The CDMA2000 1X advanced system has been adopted by a number of carriers to provide a cost effective method of increasing capacity and also prolonging the life of existing CDMA2000 1X networks.
In addition to this, a further upgrade known as SVDO has been introduced at the same time. Although standard independent, it provides additional flexibility for users of 1X / EV-DO capability.
CDMA2000 1X Advanced techniques
The CDMA2000 1X Advanced system utilizes some simple upgrades to enable a significant increase in capacity to be provided.
The full improvement is gained when both cellular base-station and the handset are compatible with the new standard, but significant improvements can still be made when only the base station has been upgraded. Even this upgrade is straightforward and does not entail significant cost to the operator.
The improvements for CDMA2000 1X Advanced are gained primarily by adopting some new techniques:
- Utilisation of a new codec
- New interference cancellation techniques
- Mobile receiver diversity
- More efficient power control
- Smart Blanking of 1/8th rate frames
- Early Termination
- Quasi Orthogonal Function
These techniques are detailed more fully below:
Interference cancellation for CDMA2000 1X Advanced
One of the key limiting factors in any cellular telecommunications system is the attainable signal to noise ratio. As interference levels rise, so power levels have to increase and modulation formats, change (if adaptive modulation is available). Also higher levels of error coding are required which puts a further load on the air interface for the network. Additionally an increased number of re-sends may be required. As a result the lower the signal to noise ratio, the lower the data throughput.
The methodology for the interference cancellation has been understood for many years, but it has not been able to implemented because of the high levels of processing and memory needed.
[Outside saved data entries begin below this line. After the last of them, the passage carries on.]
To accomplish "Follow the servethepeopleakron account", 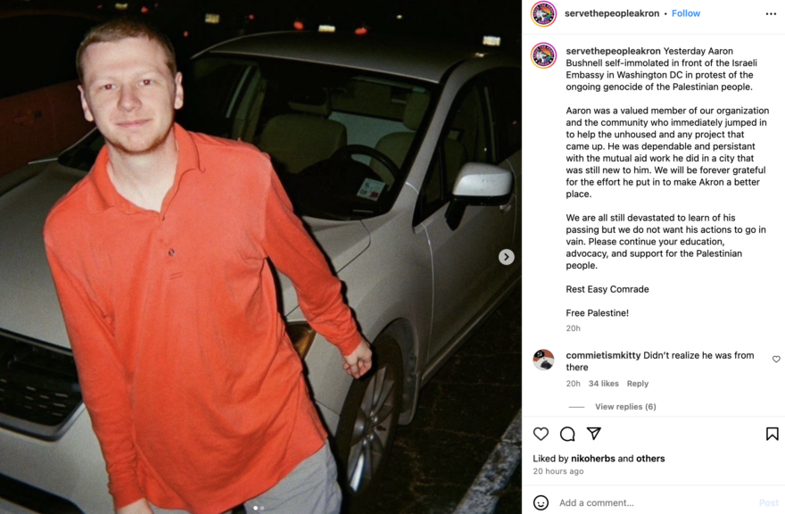I will 685,13.
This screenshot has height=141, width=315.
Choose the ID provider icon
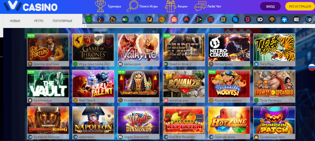click(260, 19)
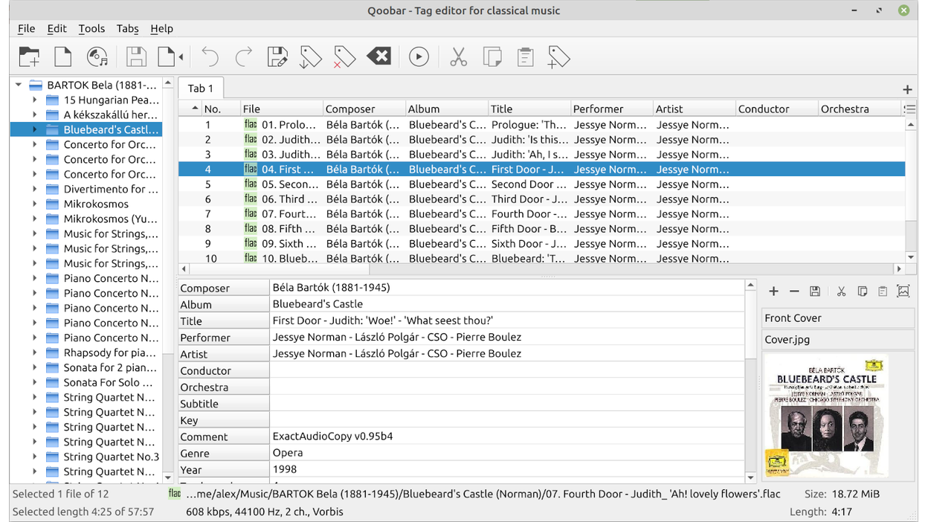This screenshot has width=928, height=522.
Task: Click the tag with down arrow icon
Action: 310,57
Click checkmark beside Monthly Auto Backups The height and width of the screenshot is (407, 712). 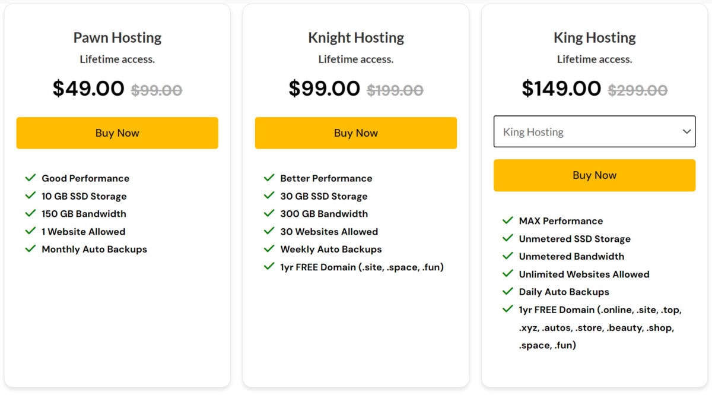tap(30, 249)
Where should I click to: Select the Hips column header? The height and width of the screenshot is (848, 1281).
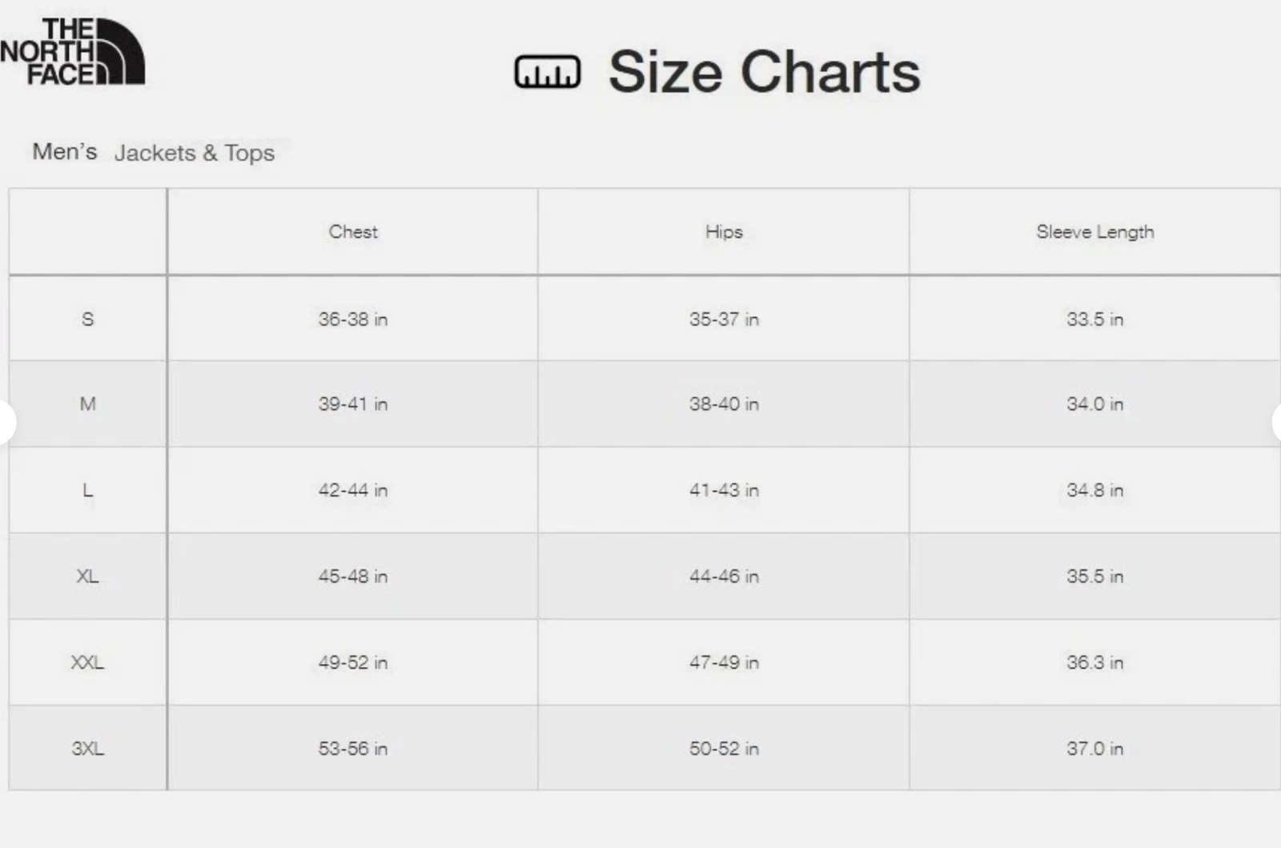[x=724, y=232]
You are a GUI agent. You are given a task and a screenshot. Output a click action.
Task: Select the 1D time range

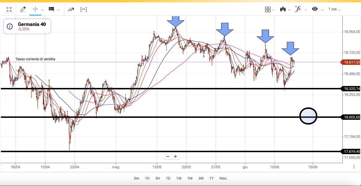168,178
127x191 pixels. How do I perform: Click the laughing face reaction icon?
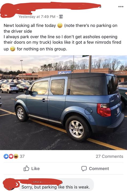[x=16, y=156]
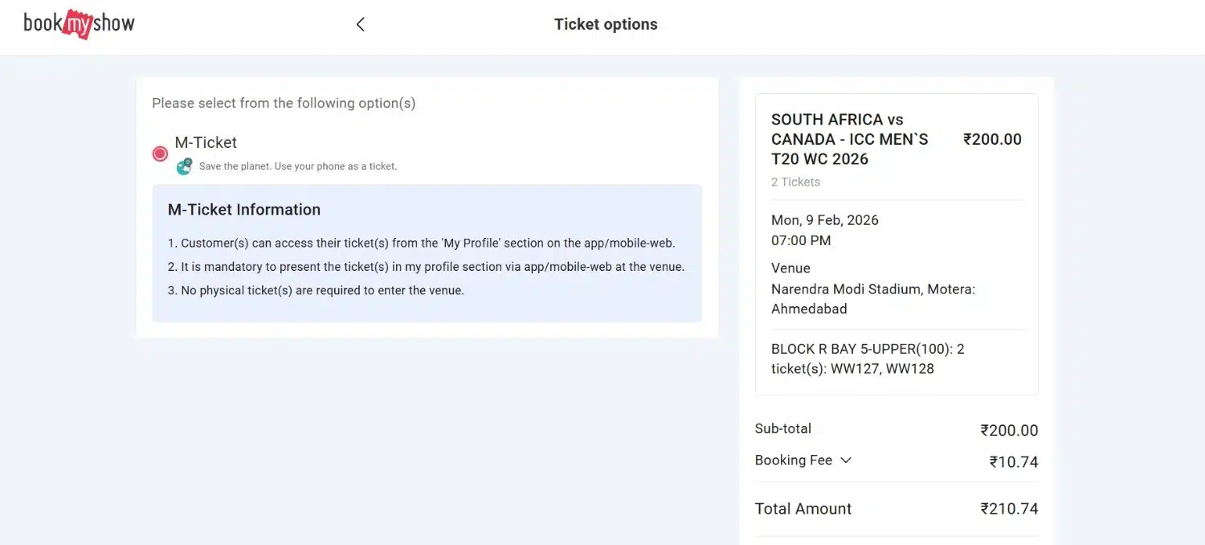Select the M-Ticket radio button

[159, 153]
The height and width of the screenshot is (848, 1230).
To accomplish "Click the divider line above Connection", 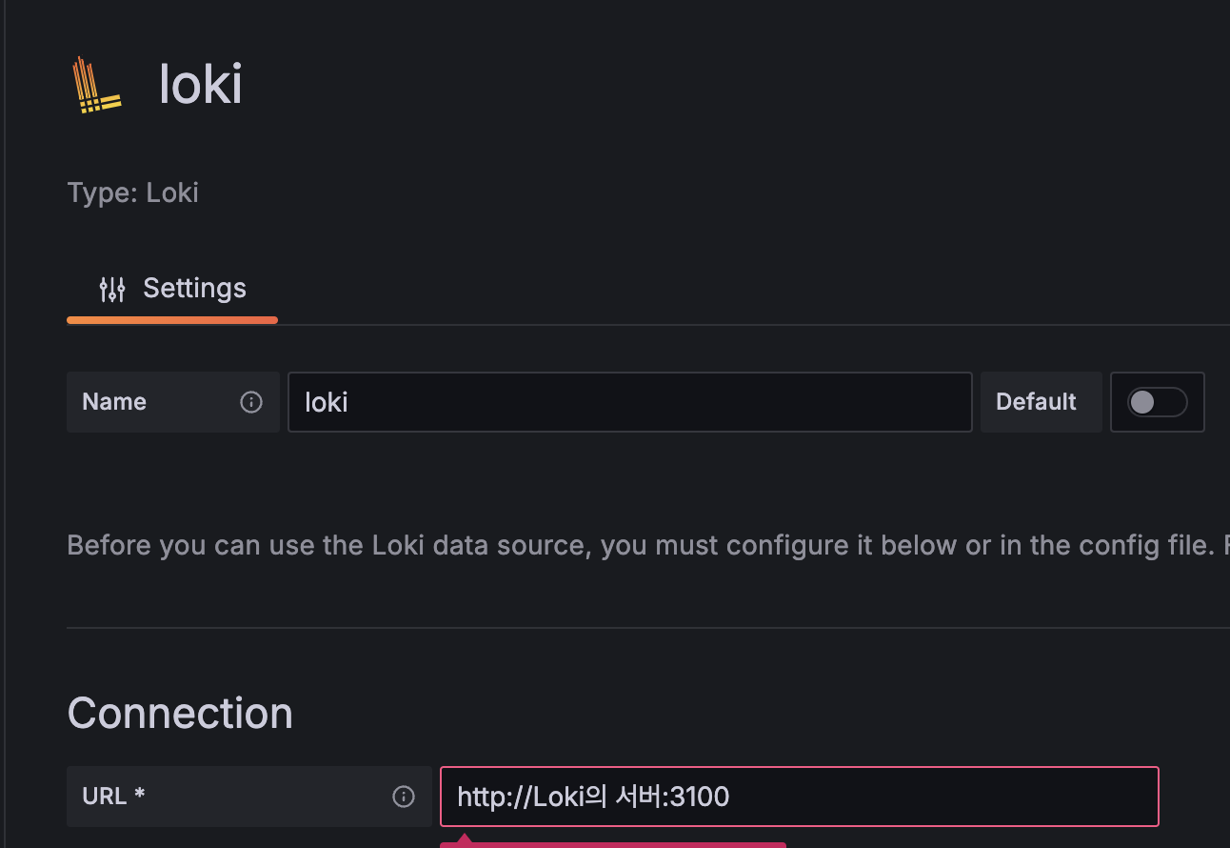I will pyautogui.click(x=648, y=628).
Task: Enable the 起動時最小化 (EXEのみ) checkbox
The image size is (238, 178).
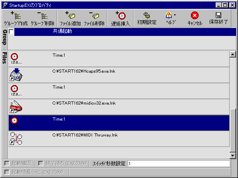Action: point(7,172)
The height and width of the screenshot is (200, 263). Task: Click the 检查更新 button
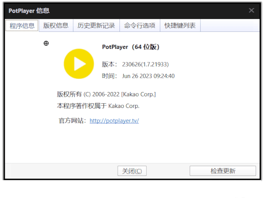(223, 171)
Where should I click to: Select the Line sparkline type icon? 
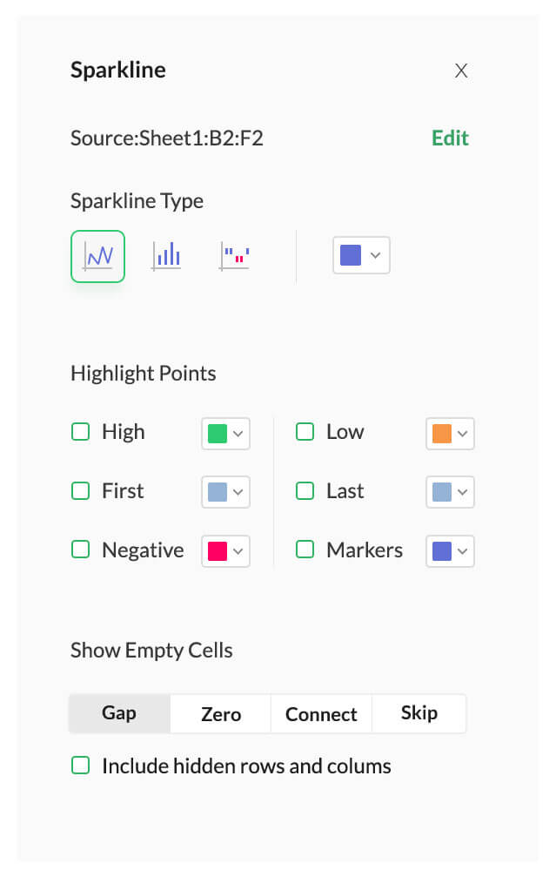[x=97, y=255]
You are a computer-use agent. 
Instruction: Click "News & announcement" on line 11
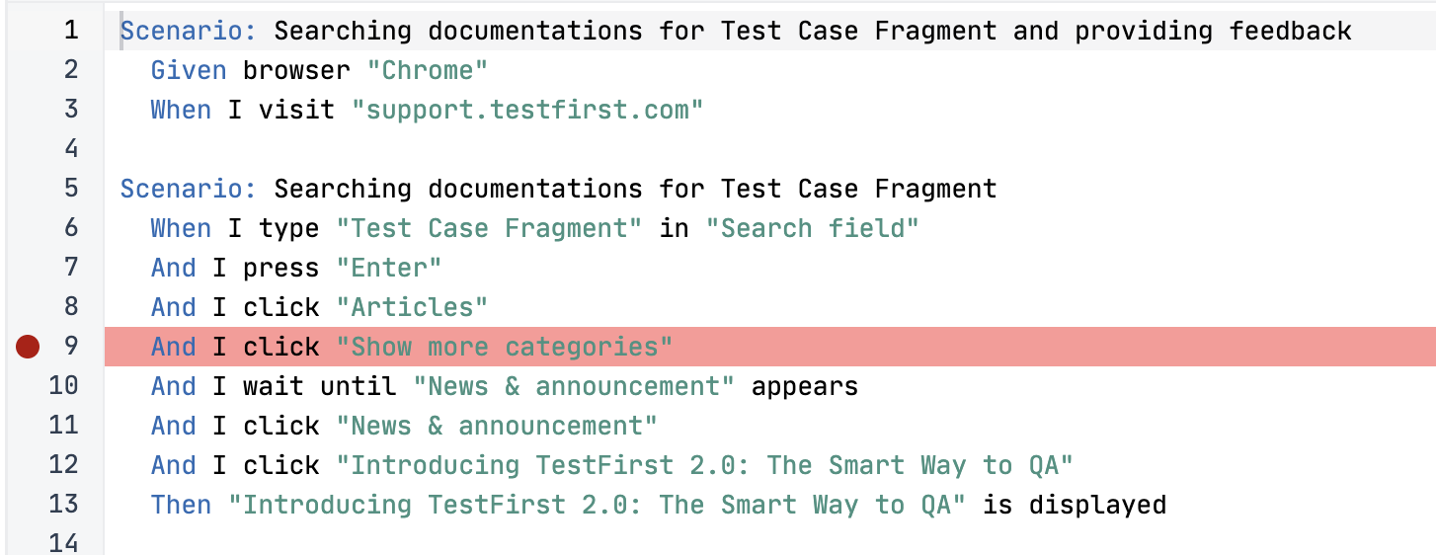coord(497,426)
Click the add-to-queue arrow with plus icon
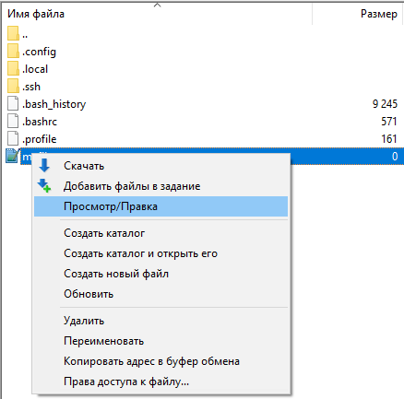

Now developments in semiconductor technology have enabled it to be implemented.
The interference cancellation can be utilised in both the reverse link and the forward link of the CDMA2000 1X Advanced system. The interference cancellation is performed at the base-station, BTS for the reverse link where it is sometimes referred to as RLIC (Reverse Link Interference cancellation), and within the handset or user equipment for the forward link.
Mobile receive diversity
Mobile receiver diversity, MRD used within CDMA2000 1X Advanced provides increased capacity through the use of two receiver chains and two antennas.
Power control is an essential element of any cellular system these days. It is particularly needed for CDMA systems to reduce the near-far problem where mobiles close to the base station could mask mobiles further away because signal strength reduces the greater the distance from the base station.
In order to overcome this the base station controls the power of the mobile or handset. However this requires signalling over the link and can reduce the capacity. By improving the efficiency of the power control, data required for this control can be reduced thereby reducing the data being carried over the link.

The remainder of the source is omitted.